The Team That Made the Mission to the Moon Possible
Released on 04/19/2017
Outside at night and I'd gaze at the moon.
Never occurred to me that we would land people there.
I had the feeling of what it meant.
We're making history.
So most of the attention
around Apollos always focused on the astronauts,
but the film is about those people in the back room
at NASA who really made the missions happen
through planning, through monitoring the flight,
through dealing with emergencies.
My name is Keith Haviland,
and I'm one of the producers of the documentary film
Mission Control The Unsung Heroes of Apollo.
I cannot think of any place I'd rather be
than to be here in mission control.
It finally dawned us,
we just landed on the moon.
[Mission Control] Go for landing, 3000 feet.
One of the remarkable things about them is,
they came from very ordinary backgrounds.
From smokestack towns, from the Navy, from the army,
not normally officer class, but from the ranks.
But together they became this fabulous team
who did remarkable things,
and they're essential in the history
of the Apollo program of getting man to the moon.
[Astronaut] Alright Houston, we've had a problem.
[Mission Control] Okay, stand by, they got a problem.
Everybody keep cool, let's solve the problem,
but let's not make it any worse by guessing.

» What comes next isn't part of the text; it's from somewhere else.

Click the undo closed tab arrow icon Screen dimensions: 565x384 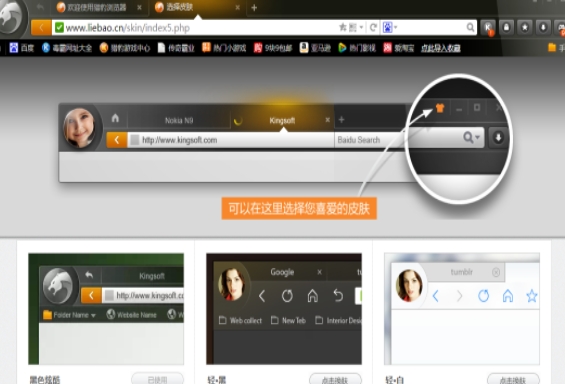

[Keith] The concept of mission control was wholly new.
It emerged from flight tests with experimental aircraft.
Computers were not really understood.
Building one of the world's first global networks
was something that was also part of the complexity.
And so the challenges were fundamental.
[Mission Control] Three, two, one.
[Kieth] And the first few American missions were failures.
With the Apollo program, the Apollo on fire,
three astronauts died in seconds,
trapped inside a badly designed spacecraft.
[Anchorman] The tragedy occurred
during a simulated countdown for the first flight...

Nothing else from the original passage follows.